(Ausgewählter Auszug):
++++++
Veröffentlicht von Roland Baader am 06.03.2006 um 6:58 Uhr
Ich habe den Artikel schon mal vor ein paar Jahren reingestellt. Weil so viel von dem bis jetzt eingetroffen ist stelle ich ihn noch mal rein hier.
Staatsbankrott und Konkursverschleppung
Alle reinen Papierwährungen enden im vollständigen Verlust ihrer Kaufkraft. Das ist keine Frage des ob, sondern nur des wann. Es gibt in der Geschichte kein einziges Gegenbeispiel. Die Existenz von Zentralbanken verhindert diesen Prozeß nicht, sondern ist sogar eng mit ihm verbunden. So ist beispielsweise die Kaufkraft des Dollars vor der Gründung der FED (im Jahr 1913) mehr als hundert Jahre lang konstant geblieben, hat aber seither 92% eingebüßt. Der sog. Stabilitätsweltmeister unter den Währungen, die frühere D-Mark, hat dazu sogar nur die Hälfte der Zeit benötigt.
++++++
(Daten zur Aufgabe):
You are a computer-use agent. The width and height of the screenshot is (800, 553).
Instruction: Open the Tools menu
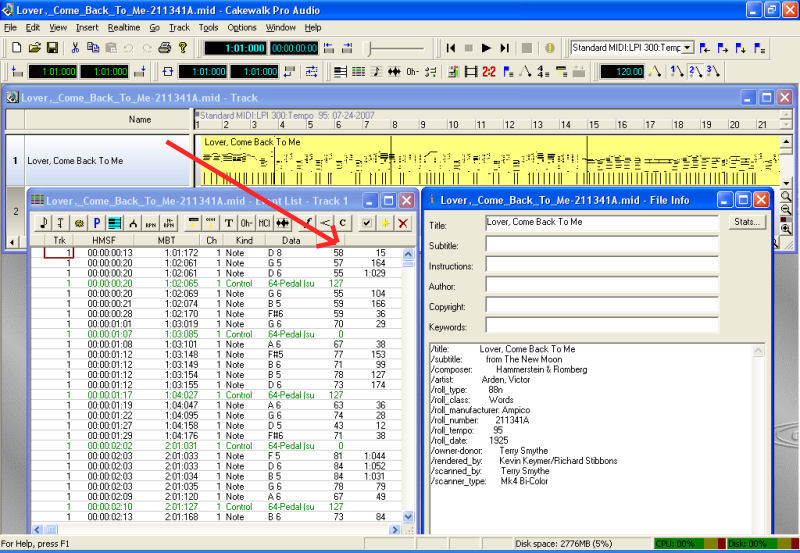[208, 27]
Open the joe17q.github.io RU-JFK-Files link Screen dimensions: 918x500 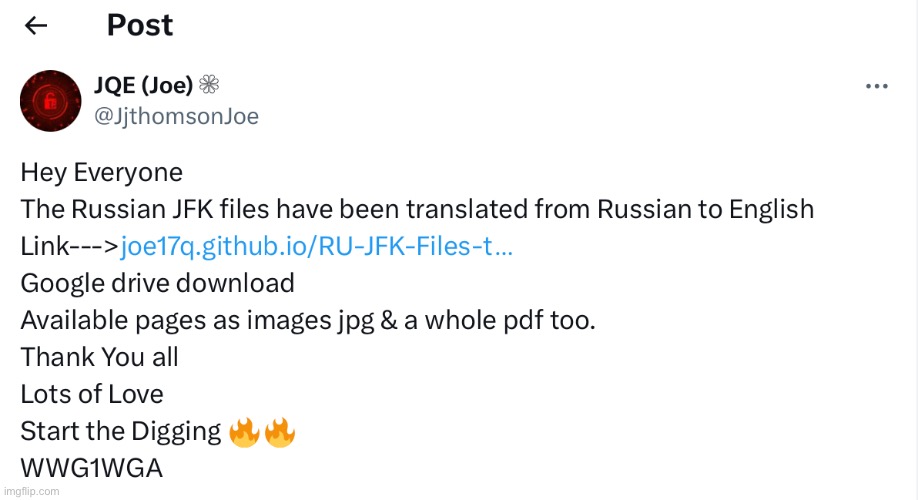[316, 247]
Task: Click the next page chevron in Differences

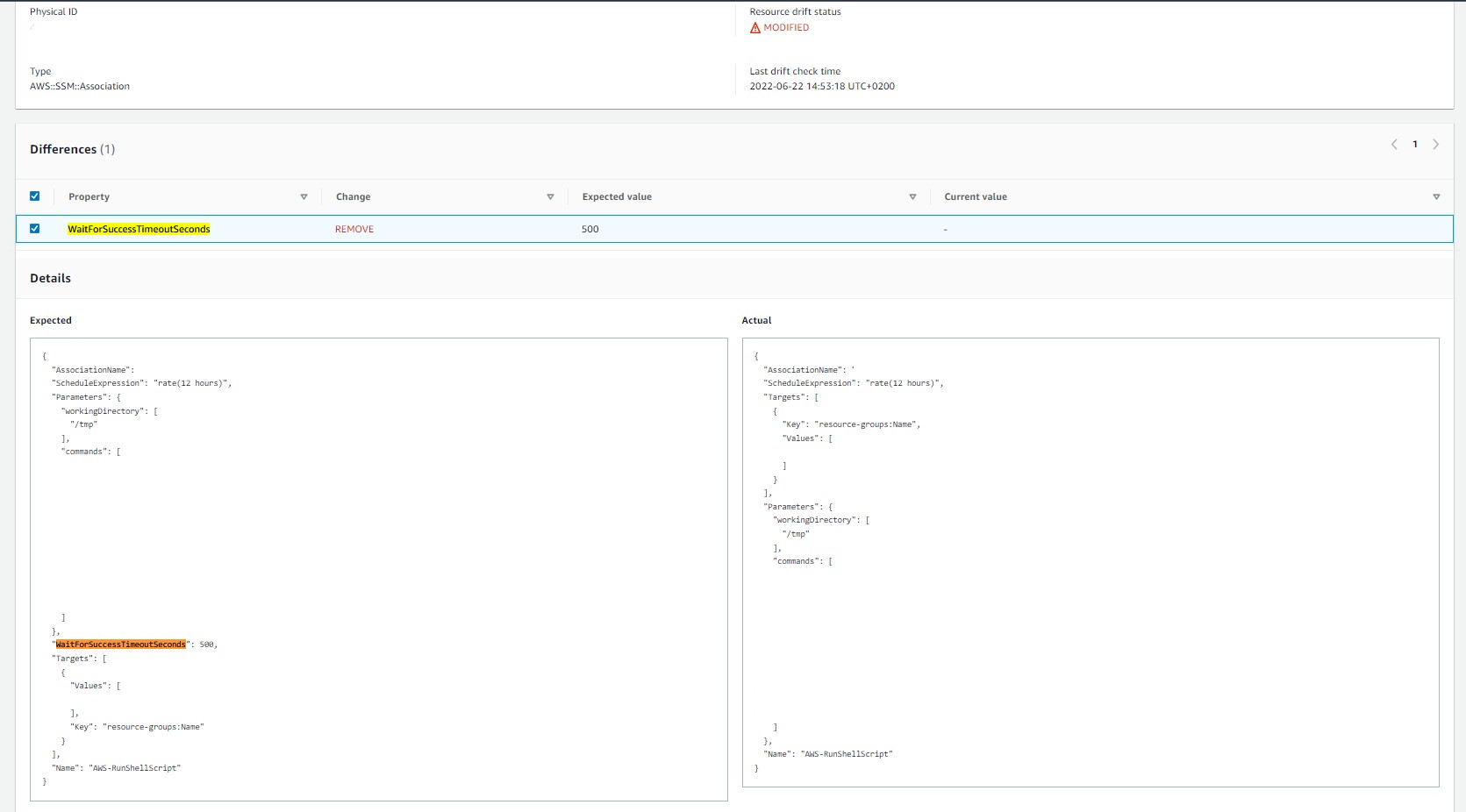Action: (1436, 144)
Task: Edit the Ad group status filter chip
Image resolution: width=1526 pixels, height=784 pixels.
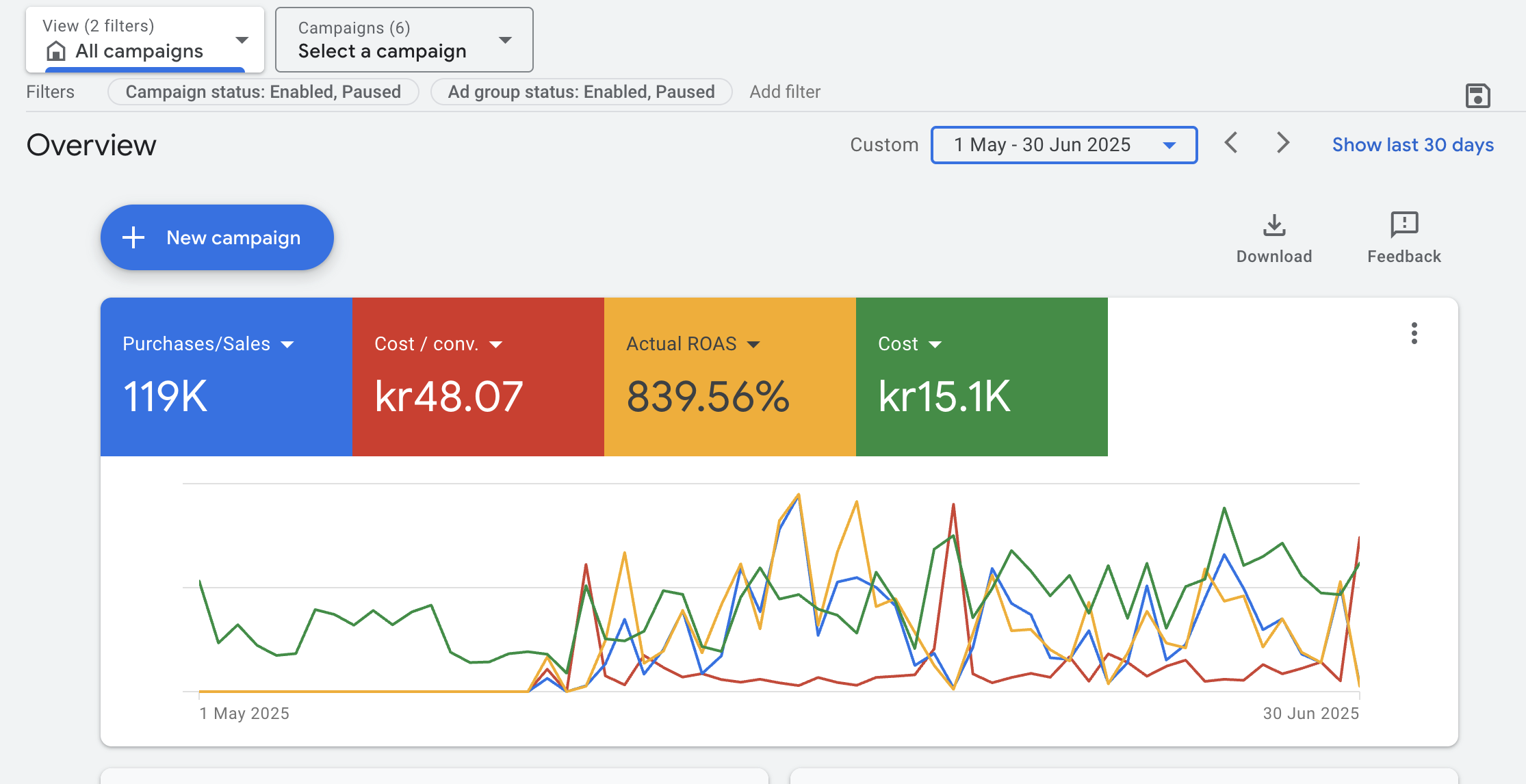Action: [x=581, y=91]
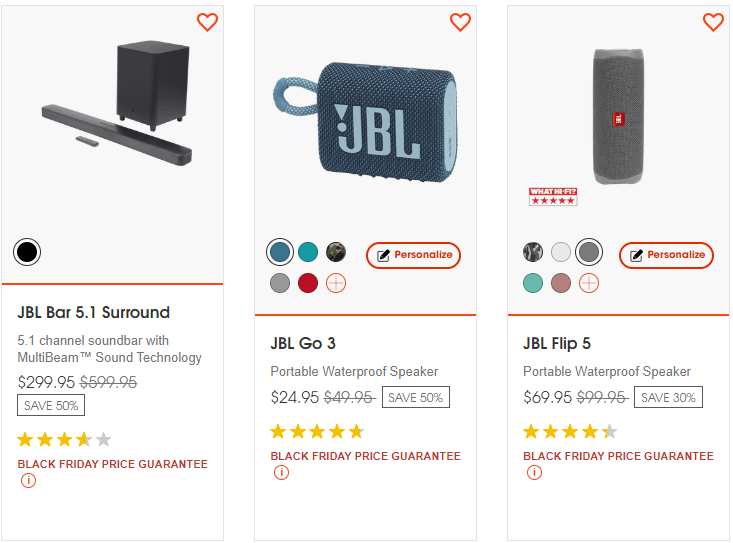The image size is (733, 543).
Task: Show more JBL Go 3 colors plus icon
Action: pyautogui.click(x=336, y=283)
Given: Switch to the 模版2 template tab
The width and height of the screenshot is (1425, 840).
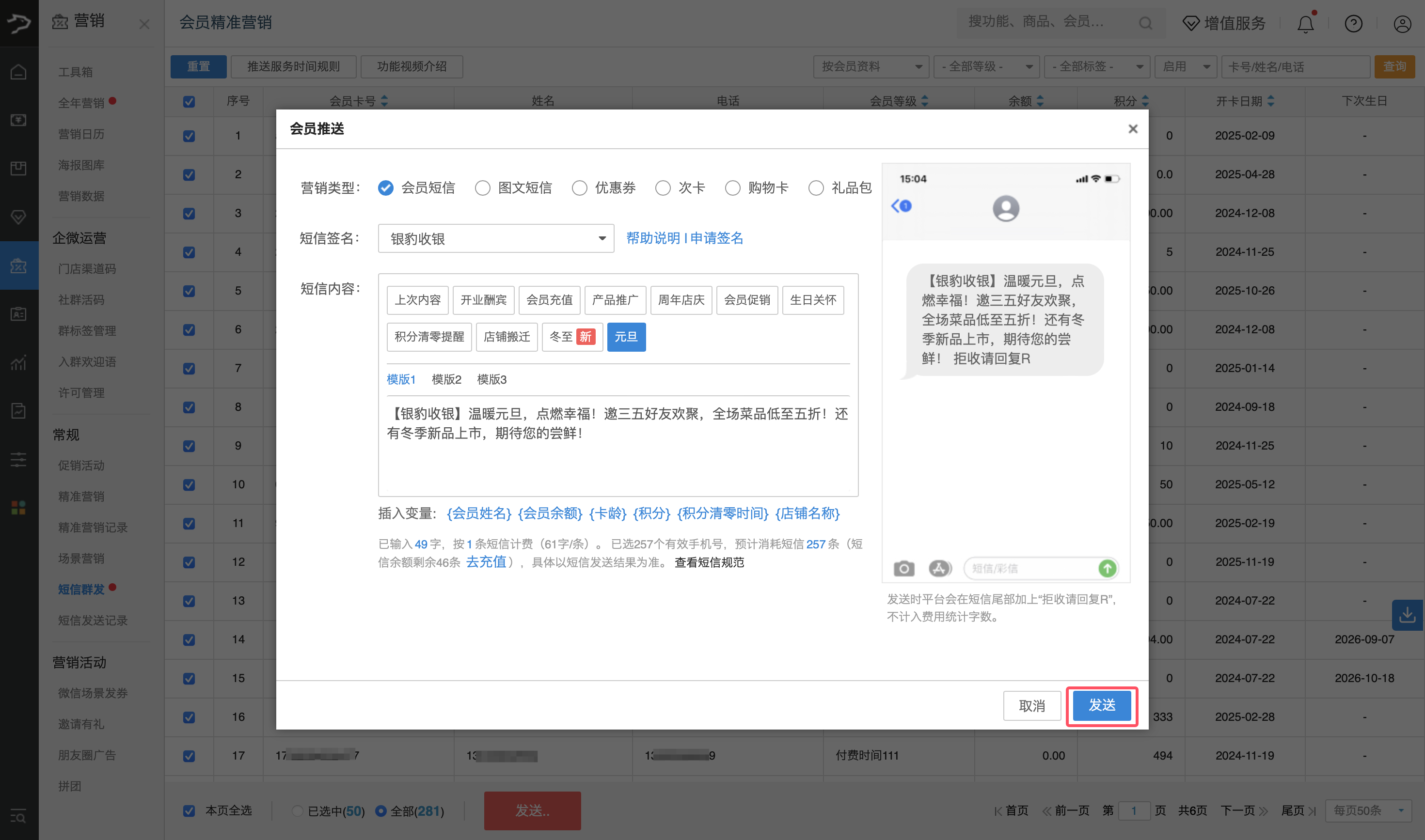Looking at the screenshot, I should coord(446,379).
++++++
(Aufgabe 1): Schreibe alles in den Datensätzen von der Zeile mit „Given: Switch to the 模版2 template tab“ bis hinunter zum Ende der Datensätze als Markdown-Tabelle mit den Spalten „Nr.“ und „Zeile“ um, ohne leere Zeilen. Lass die Bilder in der Antwort weg.
(Aufgabe 2): Setze den Text über Papierwährungen und Staatsbankrott im Anschluss an seinen letzten Satz fort.
Der Text über Papierwährungen und die Datensätze stammen aus verschiedenen Quellen.

(Ergebnis 1):
| Nr. | Zeile |
|---|---|
| 1 | Given: Switch to the 模版2 template tab |
| 2 | The width and height of the screenshot is (1425, 840). |
| 3 | Looking at the screenshot, I should coord(446,379). |

(Ergebnis 2):
Für Papiergeldwährungen gibt es eine zweite eiserne Regel: Alle Staaten mit reinen Papierwährungen enden früher oder später im Staatsbankrott. Ungewiß bleibt nur, ob es zum offen erklärten Bankrott kommt (selten und meist nur nach Kriegen) oder (üblicherweise) zum verschleierten Bankrott mit langer Konkursverschleppung. Vorher schon, in "Normalzeiten" läuft ein "verlagerter Bankrott" ab, nämlich der Steuerkonkurs - das heißt der Konkurs unzähliger Bürger aufgrund von Steuerzahlungen sowie der permanente Vermögensverlust aller Bürger durch Inflation.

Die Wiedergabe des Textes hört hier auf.